20 All fowls that creep, &c.--By "fowls" here are to be understood all creatures with wings and "going upon all fours," not a restriction to animals which have exactly four feet, because many "creeping things" have more than that number. The prohibition is regarded generally as extending to insects, reptiles, and worms.
21 Yet these may ye eat of every flying creeping thing that goeth upon all four, which have legs above their feet--Nothing short of a scientific description could convey more accurately the nature "of the locust after its kind." They were allowed as lawful food to the Israelites, and they are eaten by the Arabs, who fry them in olive oil. When sprinkled with salt, dried, smoked, and fried, they are said to taste not unlike red herrings.
26 every beast . . . not cloven-footed--The prohibited animals under this description include not only the beasts which have a single hoof, as horses and asses, but those also which divided the foot into paws, as lions, tigers, &c.
29 the weasel--rather, the mole.
the mouse--From its diminutive size it is placed among the reptiles instead of the quadrupeds.
the tortoise--a lizard, resembling very nearly in shape, and in the hard pointed scales of the tail, the shaketail.
30 the ferret--the Hebrew word is thought by some to signify the newt or chameleon, by others the frog.
the chameleon--called by the Arabs the warral, a green lizard.
the snail--a lizard which lives in the sand, and is called by the Arabs chulca, of an azure color.
the mole--Another species of lizard is meant, probably the chameleon.

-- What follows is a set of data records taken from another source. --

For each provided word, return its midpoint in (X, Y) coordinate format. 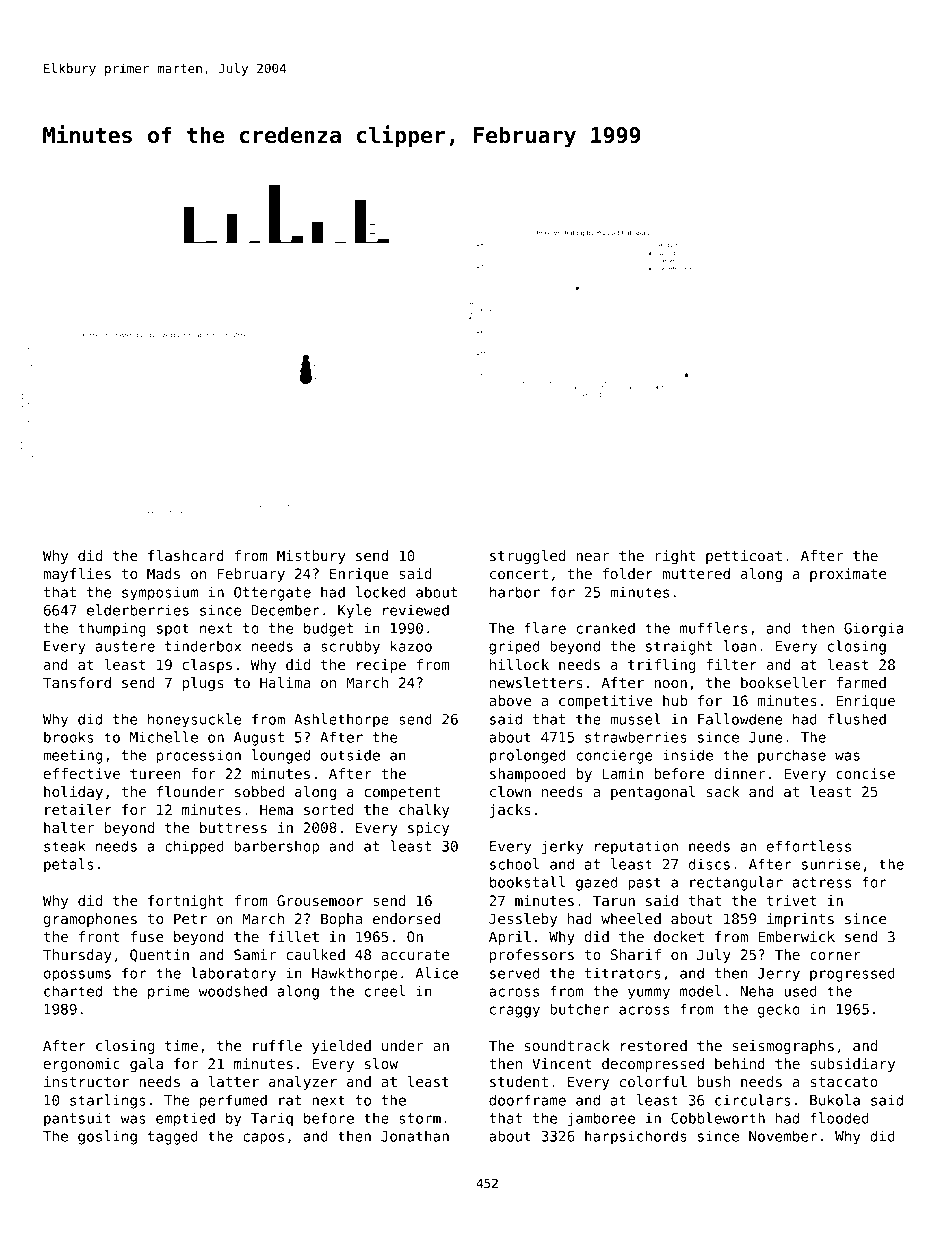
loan (740, 646)
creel (385, 991)
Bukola (835, 1100)
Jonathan (415, 1136)
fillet (294, 936)
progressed (852, 974)
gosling (107, 1137)
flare (545, 628)
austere (125, 646)
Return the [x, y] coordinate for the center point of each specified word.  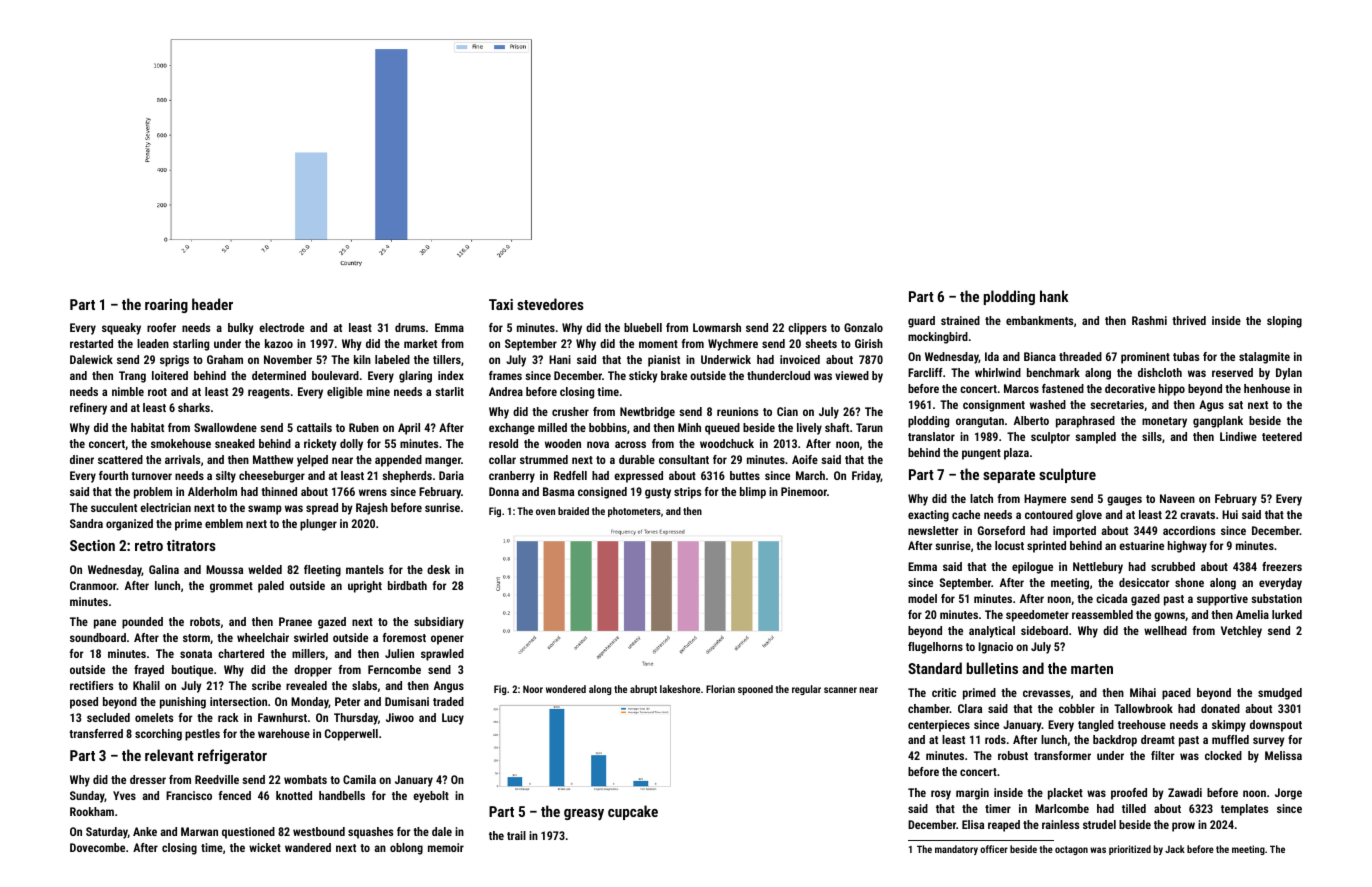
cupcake [633, 812]
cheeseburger [272, 477]
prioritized [1130, 850]
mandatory [956, 850]
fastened [1063, 388]
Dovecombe [97, 847]
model [922, 598]
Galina [164, 569]
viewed [852, 375]
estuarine [1141, 545]
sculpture [1067, 475]
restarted [91, 343]
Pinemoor [804, 491]
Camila [359, 779]
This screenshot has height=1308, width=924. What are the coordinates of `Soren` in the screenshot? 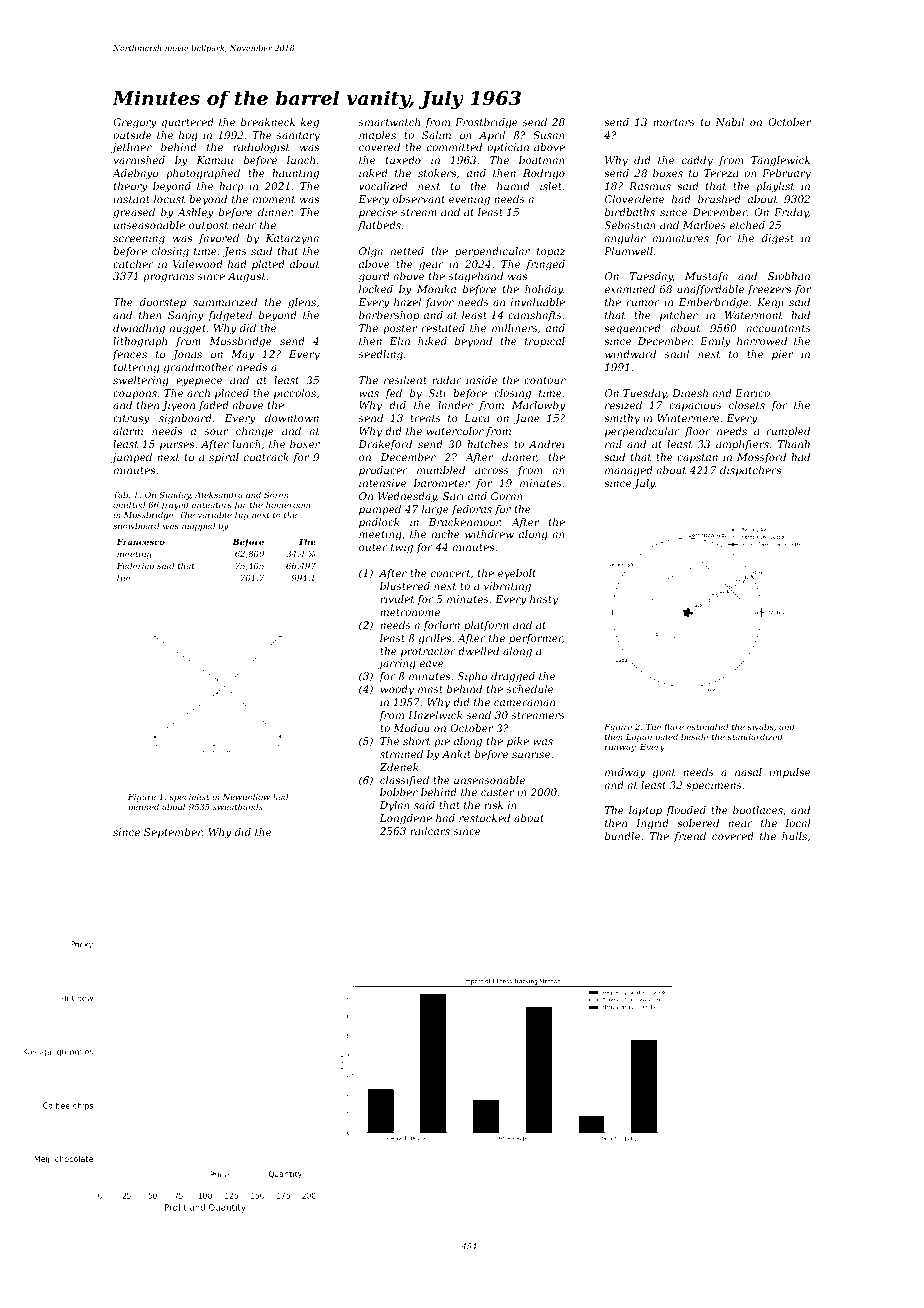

31 whosoever doth touch them, when . . . dead, shall be unclean until the even--These regulations must have often caused annoyance by suddenly requiring the exclusion of people from society, as well as the ordinances of religion. Nevertheless they were extremely useful and salutary, especially as enforcing attention to cleanliness. This is a matter of essential importance in the East, where venomous reptiles often creep into houses and are found lurking in boxes, vessels, or holes in the wall; and the carcass of one of them, or a dead mouse, mole, lizard, or other unclean animal, might be inadvertently touched by the hand, or fall on clothes, skin bottles, or any article of common domestic use. By connecting, therefore, the touch of such creatures with ceremonial defilement, which required immediately to be removed, an effectual means was taken to prevent the bad effects of venom and all unclean or noxious matter.
47 make a difference between the unclean and the clean--that is, between animals used and not used for food. It is probable that the laws contained in this chapter were not entirely new, but only gave the sanction of divine enactment to ancient usages. Some of the prohibited animals have, on physiological grounds, been everywhere rejected by the general sense or experience of mankind; while others may have been declared unclean from their unwholesomeness in warm countries or from some reasons, which are now imperfectly known, connected with contemporary idolatry.